TASK DESCRIPTION »
Rewrite the stretch from the line containing "This screenshot has width=1456, height=819." through the line containing "coord(97,154)", replacing "icon" with "symbol" and leaving everything else unchanged.

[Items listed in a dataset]
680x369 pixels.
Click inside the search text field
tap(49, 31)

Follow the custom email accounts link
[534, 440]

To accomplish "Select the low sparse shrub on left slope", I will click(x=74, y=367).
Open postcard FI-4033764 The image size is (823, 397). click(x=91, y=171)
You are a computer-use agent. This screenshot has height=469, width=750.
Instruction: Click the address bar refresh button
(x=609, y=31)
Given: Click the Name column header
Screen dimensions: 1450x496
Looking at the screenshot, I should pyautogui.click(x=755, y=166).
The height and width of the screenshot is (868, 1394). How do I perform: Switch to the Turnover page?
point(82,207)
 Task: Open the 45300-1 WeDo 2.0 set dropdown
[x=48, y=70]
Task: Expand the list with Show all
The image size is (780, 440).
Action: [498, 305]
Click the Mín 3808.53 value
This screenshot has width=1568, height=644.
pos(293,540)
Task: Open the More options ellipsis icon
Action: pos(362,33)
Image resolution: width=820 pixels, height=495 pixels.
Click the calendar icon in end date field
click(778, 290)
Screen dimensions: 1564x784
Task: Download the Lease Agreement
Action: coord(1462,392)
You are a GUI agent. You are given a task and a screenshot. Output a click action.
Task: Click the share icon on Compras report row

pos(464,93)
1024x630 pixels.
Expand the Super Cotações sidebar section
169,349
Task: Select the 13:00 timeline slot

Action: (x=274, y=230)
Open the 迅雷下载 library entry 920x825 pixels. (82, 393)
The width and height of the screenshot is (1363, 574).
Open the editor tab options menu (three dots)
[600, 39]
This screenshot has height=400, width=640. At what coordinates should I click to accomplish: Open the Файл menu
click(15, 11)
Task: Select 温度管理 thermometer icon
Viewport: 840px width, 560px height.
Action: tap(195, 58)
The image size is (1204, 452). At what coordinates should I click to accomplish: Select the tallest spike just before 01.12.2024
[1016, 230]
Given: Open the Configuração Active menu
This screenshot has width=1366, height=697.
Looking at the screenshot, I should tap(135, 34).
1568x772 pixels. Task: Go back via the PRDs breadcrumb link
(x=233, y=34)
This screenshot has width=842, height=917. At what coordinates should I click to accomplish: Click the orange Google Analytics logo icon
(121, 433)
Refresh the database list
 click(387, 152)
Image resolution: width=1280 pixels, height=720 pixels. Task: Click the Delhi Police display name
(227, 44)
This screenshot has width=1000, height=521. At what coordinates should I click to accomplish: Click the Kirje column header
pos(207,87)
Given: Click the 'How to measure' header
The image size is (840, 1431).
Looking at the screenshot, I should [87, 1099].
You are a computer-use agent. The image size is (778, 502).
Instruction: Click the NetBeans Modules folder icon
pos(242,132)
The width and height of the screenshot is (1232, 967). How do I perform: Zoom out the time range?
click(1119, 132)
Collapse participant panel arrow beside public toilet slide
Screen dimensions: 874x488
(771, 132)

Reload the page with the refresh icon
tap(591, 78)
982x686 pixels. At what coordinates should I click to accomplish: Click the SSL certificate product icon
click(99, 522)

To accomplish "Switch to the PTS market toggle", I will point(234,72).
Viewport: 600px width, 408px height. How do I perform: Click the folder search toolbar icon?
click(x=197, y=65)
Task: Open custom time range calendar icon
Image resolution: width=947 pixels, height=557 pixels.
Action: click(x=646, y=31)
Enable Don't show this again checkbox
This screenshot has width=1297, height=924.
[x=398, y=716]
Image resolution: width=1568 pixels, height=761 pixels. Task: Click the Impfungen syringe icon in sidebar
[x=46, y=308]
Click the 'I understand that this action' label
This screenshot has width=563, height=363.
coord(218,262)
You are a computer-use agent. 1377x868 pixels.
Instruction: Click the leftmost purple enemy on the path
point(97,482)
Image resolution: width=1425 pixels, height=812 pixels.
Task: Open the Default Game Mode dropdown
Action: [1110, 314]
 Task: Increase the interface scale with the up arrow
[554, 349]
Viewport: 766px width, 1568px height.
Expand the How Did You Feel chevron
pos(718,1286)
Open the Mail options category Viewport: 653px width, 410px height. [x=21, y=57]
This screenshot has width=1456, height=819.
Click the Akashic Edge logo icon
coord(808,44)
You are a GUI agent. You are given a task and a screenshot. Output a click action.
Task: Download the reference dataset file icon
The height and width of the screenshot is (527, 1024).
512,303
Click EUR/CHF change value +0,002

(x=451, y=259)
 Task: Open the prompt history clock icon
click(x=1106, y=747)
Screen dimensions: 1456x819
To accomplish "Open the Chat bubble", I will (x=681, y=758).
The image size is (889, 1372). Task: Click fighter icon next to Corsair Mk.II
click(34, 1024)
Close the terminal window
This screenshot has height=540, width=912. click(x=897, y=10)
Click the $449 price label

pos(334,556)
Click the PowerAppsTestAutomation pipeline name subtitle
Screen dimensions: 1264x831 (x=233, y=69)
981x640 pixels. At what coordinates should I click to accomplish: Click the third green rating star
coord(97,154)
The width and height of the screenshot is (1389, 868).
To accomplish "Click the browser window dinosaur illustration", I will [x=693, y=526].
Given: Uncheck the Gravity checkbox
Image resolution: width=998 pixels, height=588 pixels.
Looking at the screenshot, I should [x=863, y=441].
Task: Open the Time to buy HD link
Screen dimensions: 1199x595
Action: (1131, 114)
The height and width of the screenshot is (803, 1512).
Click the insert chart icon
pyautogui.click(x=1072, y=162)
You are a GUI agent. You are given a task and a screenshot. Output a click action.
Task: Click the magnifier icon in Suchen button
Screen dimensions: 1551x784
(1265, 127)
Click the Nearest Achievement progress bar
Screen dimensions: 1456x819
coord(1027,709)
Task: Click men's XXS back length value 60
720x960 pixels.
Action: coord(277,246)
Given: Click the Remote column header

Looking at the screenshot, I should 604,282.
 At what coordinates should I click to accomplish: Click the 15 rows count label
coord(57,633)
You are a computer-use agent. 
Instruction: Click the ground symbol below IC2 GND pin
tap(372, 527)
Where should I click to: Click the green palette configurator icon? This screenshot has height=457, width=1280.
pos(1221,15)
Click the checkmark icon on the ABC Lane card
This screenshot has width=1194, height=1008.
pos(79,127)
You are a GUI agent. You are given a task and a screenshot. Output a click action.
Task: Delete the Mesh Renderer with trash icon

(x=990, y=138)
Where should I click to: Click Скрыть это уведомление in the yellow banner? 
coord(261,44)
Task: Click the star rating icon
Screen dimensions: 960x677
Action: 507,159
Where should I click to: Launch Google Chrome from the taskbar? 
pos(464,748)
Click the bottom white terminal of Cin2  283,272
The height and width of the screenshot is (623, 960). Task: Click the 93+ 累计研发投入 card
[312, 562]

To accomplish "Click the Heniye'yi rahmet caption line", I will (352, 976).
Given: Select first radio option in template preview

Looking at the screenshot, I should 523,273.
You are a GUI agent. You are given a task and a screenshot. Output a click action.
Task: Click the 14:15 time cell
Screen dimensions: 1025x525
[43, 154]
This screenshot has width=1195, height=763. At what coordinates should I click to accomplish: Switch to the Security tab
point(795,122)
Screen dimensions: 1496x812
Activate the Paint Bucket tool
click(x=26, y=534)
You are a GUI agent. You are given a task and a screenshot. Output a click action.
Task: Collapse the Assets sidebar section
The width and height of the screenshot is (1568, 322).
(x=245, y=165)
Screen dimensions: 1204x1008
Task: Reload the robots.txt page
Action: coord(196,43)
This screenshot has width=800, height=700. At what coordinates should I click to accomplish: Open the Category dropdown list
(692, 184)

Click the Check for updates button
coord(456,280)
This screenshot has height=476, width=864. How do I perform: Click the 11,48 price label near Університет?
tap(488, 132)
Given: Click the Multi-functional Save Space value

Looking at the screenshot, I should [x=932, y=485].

RESULT »
This screenshot has width=1456, height=819.
Click the Akashic Edge logo symbol
coord(808,44)
You are a GUI agent. You are given a task and a screenshot. Output a click action.
Task: Download the reference dataset file symbol
The height and width of the screenshot is (527, 1024).
512,303
Click EUR/CHF change value +0,002

(x=451, y=259)
 Task: Open the prompt history clock symbol
click(x=1106, y=747)
Screen dimensions: 1456x819
To accomplish "Open the Chat bubble", I will (x=681, y=758).
The image size is (889, 1372). Task: Click fighter symbol next to Corsair Mk.II
click(34, 1024)
Close the terminal window
This screenshot has height=540, width=912. click(x=897, y=10)
Click the $449 price label

pos(334,556)
Click the PowerAppsTestAutomation pipeline name subtitle
Screen dimensions: 1264x831 (x=233, y=69)
981x640 pixels. At what coordinates should I click to accomplish: Click the third green rating star
coord(97,154)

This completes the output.